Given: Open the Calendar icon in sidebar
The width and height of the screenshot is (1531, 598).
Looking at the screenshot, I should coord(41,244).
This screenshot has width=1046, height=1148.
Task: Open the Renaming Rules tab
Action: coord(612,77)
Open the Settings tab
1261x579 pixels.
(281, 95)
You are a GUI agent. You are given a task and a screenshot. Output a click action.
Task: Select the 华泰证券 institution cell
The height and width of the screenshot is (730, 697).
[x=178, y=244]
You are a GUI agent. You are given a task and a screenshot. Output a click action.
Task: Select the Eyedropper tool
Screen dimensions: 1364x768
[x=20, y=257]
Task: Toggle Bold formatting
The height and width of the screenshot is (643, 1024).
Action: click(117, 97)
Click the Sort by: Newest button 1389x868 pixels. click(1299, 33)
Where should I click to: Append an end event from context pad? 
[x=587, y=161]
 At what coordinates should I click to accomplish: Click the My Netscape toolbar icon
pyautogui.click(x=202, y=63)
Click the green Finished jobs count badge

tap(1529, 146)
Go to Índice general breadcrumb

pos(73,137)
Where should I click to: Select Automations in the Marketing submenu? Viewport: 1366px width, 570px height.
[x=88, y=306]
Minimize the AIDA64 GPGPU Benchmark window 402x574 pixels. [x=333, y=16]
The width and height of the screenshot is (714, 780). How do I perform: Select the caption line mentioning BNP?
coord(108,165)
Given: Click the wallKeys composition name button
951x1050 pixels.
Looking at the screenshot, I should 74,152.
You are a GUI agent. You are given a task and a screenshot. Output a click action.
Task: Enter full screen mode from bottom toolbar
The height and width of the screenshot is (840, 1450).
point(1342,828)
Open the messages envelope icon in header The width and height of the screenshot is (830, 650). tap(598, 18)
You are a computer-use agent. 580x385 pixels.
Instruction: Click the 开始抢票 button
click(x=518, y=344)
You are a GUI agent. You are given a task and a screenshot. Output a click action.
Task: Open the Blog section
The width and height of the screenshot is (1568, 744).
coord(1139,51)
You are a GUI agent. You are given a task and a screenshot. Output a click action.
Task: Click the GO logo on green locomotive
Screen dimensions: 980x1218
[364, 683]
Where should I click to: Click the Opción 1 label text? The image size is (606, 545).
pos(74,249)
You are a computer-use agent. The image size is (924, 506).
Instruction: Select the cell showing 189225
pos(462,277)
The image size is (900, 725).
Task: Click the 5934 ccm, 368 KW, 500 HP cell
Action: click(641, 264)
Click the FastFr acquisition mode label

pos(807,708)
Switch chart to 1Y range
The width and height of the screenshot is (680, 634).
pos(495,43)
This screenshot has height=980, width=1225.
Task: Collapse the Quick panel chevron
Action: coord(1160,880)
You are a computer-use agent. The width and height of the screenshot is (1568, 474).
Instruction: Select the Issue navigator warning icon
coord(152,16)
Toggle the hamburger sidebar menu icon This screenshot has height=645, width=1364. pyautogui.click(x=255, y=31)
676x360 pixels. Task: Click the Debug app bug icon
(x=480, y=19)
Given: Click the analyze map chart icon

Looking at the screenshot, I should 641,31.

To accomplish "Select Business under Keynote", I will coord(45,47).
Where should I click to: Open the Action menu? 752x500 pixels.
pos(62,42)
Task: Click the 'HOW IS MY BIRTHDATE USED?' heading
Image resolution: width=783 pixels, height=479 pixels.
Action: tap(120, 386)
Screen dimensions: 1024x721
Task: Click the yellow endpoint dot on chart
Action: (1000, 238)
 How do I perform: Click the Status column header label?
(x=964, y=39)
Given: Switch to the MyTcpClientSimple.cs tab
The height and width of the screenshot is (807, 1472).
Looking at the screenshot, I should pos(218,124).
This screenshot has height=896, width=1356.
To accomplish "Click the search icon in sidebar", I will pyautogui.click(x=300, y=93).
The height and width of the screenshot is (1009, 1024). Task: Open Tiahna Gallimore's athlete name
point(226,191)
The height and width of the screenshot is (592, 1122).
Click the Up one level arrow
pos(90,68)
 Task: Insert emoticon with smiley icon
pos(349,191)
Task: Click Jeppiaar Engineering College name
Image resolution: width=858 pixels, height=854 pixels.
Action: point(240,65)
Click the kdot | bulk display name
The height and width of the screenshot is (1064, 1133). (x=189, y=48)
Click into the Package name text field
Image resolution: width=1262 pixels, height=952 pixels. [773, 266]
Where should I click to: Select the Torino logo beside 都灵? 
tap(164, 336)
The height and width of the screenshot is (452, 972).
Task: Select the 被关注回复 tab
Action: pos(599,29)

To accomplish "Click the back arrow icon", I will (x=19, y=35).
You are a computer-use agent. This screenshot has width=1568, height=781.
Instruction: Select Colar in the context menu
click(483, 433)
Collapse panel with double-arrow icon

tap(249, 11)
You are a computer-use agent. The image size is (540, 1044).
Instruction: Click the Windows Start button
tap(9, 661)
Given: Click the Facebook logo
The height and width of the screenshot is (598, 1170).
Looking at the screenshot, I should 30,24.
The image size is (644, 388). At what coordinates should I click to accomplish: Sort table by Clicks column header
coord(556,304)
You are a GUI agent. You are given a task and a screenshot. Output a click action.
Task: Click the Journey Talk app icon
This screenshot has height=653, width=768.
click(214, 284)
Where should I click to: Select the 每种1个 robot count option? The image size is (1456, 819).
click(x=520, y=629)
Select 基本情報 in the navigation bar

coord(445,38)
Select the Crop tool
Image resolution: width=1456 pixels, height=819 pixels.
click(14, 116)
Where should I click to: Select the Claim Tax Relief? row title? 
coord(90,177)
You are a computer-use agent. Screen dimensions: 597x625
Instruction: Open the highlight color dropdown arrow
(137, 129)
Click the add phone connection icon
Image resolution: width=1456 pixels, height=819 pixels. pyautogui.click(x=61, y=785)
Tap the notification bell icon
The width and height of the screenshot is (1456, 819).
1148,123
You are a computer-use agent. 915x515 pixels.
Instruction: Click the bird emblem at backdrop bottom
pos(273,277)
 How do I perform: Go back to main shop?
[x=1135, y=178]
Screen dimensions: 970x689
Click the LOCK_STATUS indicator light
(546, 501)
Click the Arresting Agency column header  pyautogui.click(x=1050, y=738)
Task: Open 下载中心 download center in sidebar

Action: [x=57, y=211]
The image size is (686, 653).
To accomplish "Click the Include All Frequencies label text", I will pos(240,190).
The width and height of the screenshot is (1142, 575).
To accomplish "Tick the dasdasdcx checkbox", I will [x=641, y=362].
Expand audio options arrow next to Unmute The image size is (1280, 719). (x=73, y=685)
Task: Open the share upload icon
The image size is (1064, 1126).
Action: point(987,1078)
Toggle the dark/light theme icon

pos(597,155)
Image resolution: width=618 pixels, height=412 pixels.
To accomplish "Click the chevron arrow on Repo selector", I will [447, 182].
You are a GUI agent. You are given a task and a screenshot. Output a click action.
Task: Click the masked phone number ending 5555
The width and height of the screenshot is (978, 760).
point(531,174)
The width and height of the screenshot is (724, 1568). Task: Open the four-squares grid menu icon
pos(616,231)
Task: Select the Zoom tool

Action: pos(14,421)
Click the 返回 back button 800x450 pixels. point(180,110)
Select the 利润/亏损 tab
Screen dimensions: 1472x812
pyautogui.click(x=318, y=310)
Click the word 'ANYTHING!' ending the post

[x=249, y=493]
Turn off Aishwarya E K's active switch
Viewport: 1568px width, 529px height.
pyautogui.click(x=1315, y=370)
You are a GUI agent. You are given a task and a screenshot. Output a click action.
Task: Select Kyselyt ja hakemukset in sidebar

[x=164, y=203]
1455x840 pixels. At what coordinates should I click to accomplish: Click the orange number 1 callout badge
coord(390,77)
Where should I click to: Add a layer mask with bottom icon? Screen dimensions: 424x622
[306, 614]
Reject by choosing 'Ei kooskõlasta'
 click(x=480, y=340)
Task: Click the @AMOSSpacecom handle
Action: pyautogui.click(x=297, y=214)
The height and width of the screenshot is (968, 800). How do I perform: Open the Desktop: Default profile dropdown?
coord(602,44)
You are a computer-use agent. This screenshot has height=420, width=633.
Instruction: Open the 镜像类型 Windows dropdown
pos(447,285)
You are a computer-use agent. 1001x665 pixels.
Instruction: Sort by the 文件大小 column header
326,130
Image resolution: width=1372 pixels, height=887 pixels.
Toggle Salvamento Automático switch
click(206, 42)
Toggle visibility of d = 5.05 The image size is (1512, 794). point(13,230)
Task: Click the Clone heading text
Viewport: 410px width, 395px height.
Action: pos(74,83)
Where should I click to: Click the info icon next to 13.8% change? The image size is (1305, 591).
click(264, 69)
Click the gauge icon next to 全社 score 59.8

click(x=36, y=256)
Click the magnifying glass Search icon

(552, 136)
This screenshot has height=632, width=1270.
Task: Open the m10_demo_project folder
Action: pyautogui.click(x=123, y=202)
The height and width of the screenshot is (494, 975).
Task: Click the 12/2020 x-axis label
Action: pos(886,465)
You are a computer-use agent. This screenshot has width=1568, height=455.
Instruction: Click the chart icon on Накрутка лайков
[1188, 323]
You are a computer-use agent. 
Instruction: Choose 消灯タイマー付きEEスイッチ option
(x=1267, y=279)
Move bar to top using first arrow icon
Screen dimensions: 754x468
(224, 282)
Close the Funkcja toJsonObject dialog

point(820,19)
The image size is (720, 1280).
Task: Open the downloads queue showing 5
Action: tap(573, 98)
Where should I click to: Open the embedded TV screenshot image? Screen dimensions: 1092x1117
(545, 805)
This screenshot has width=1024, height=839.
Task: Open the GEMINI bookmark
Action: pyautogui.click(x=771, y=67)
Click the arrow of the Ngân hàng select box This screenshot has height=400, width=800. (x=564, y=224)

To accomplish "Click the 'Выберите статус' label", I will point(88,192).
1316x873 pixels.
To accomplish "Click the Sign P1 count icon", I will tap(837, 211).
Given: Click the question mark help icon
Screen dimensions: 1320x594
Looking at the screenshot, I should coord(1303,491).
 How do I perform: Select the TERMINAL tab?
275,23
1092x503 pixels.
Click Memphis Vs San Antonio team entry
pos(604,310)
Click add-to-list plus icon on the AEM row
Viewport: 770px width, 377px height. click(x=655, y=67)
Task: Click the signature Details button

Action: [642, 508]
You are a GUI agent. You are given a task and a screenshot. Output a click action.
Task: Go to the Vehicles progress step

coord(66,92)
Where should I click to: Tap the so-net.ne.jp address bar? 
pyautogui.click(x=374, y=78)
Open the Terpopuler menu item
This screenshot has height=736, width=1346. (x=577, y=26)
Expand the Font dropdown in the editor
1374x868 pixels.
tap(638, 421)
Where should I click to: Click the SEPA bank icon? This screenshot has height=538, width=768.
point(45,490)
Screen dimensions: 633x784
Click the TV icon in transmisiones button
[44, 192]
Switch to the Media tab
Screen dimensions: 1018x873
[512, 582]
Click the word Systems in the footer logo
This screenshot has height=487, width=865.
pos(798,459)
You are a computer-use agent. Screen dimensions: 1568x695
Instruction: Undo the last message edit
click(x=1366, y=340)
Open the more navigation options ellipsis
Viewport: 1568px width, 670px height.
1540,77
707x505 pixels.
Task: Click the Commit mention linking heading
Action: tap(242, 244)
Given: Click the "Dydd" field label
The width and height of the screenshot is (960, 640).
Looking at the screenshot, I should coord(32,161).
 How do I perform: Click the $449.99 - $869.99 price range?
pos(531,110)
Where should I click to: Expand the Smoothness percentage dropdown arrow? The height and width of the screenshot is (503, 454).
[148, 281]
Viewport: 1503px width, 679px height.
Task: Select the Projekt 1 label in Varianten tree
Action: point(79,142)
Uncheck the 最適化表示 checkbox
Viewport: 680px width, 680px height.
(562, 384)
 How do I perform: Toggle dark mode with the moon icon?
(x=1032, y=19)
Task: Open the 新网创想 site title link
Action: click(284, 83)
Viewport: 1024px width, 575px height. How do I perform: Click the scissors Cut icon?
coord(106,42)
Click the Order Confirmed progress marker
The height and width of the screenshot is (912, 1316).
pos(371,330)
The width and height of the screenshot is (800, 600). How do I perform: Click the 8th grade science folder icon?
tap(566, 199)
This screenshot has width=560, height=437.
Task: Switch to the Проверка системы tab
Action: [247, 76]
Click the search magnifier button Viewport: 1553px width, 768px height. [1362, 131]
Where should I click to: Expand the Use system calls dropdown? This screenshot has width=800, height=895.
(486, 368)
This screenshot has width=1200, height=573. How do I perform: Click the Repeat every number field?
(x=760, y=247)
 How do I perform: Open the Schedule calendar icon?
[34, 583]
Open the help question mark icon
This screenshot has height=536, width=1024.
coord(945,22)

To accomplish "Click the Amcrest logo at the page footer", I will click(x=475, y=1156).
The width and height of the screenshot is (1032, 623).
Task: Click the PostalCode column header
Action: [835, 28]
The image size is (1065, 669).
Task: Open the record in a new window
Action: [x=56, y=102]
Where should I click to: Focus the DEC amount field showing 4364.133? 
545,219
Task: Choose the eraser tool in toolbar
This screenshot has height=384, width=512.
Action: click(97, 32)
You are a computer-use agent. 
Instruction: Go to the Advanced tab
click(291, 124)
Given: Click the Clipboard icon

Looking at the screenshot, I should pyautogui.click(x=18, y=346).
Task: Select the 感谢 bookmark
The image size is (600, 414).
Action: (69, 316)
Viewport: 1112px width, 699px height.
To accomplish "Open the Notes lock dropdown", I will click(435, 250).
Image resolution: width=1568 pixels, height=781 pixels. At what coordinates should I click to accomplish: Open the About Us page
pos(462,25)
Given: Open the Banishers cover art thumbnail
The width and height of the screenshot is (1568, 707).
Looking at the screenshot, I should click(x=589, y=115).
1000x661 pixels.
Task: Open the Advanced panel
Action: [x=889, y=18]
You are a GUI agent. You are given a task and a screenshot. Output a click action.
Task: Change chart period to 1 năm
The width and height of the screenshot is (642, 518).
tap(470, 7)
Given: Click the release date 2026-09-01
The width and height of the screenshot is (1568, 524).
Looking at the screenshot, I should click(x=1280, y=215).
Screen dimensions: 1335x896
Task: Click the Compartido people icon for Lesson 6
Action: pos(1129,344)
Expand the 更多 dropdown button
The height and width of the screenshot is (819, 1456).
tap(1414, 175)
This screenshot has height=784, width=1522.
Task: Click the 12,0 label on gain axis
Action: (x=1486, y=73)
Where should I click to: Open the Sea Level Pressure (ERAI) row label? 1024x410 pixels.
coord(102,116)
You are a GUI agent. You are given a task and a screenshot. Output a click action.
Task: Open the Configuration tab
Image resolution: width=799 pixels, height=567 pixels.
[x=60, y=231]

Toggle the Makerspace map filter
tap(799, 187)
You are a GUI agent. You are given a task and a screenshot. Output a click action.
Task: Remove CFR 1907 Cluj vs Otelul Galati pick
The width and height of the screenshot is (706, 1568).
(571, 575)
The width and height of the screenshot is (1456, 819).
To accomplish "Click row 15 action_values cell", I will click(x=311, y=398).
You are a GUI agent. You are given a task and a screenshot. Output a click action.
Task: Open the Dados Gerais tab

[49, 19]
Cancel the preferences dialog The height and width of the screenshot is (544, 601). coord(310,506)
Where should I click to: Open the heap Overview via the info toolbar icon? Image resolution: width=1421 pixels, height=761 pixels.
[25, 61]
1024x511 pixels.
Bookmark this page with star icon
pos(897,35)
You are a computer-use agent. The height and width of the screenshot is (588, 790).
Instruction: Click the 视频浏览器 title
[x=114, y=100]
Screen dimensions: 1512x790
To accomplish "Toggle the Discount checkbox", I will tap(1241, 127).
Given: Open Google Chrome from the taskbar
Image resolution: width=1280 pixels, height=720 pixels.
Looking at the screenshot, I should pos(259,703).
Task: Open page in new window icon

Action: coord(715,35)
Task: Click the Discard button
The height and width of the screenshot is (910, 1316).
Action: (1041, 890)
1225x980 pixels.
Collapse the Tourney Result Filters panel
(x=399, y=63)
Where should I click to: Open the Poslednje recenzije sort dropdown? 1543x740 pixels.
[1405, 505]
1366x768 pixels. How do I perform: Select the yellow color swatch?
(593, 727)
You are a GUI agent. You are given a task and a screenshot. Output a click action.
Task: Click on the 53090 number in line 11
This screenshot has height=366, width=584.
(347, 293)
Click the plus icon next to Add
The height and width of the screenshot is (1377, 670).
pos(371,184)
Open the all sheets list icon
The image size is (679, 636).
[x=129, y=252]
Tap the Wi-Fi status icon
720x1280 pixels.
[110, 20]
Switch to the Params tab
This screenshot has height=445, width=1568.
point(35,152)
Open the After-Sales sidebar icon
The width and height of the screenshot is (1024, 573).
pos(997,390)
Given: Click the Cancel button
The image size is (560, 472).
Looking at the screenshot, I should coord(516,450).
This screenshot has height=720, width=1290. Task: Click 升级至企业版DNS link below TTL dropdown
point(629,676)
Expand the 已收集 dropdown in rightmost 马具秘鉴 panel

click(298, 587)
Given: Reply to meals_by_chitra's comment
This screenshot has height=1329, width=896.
+ + + + +
WHAT THE TASK REQUIRES ▸
State the number of lines in the records above that contain the string "question", and give nothing else.

OUTPUT ▸
2